6 Reconnect loads one at a time and note the reaction

If the breaker holds on an empty circuit, start plugging appliances back in one by one with a short pause between each, instead of turning everything on at once and losing track. The device after which the breaker trips again is your prime suspect, especially if it's a heater, water heater, vacuum cleaner, oven, or a poor-quality extension cord.
7 Check whether it's simply overload

When each appliance works fine on its own, but the problem appears only when they run together, the cause is often not a fault but too many loads on one B16 or similar circuit. In that case, the fix isn't a stronger breaker, but redistributing the heavy loads or adding an extra circuit planned together with an electrician.

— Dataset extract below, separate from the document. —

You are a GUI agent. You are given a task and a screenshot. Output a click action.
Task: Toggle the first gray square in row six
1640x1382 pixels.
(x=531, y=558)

When to call a professional: If the job involves changes to the electrical panel, the main gas line, or load-bearing walls/beams — or if you're not sure how it will turn out — this is not a DIY task. Hire a licensed professional.
Final check
- The breaker stays on during normal operation and no longer trips randomly.
- A specific cause has been identified: a particular appliance, a damp outlet, or clear overload.
- Heavy loads are no longer crammed onto the same circuit at the same time.
- If suspicion falls on the wiring, the circuit is left switched off until an electrician comes.
Common problems
- The breaker trips only after an appliance has been running a few minutes, not immediately.
- This often points to thermal overload rather than a classic short circuit. The appliance draws too much current as it heats up, or several loads only add up past a certain running time.
- The RCD trips only when the water heater or washing machine is running.
- This is a very typical symptom of current leaking to the casing through a heating element or moisture. Take that appliance out of use until it's inspected, since the problem isn't just annoying but a genuine safety concern.
- Everything looks normal, but the breaker still trips occasionally with no clear pattern.
- Then look for less obvious causes: a damaged extension cord, an outlet that heats up only under load, outdoor moisture, or an appliance that briefly causes a problem only at motor start-up. If you can't pin down the pattern, an on-site measurement is needed.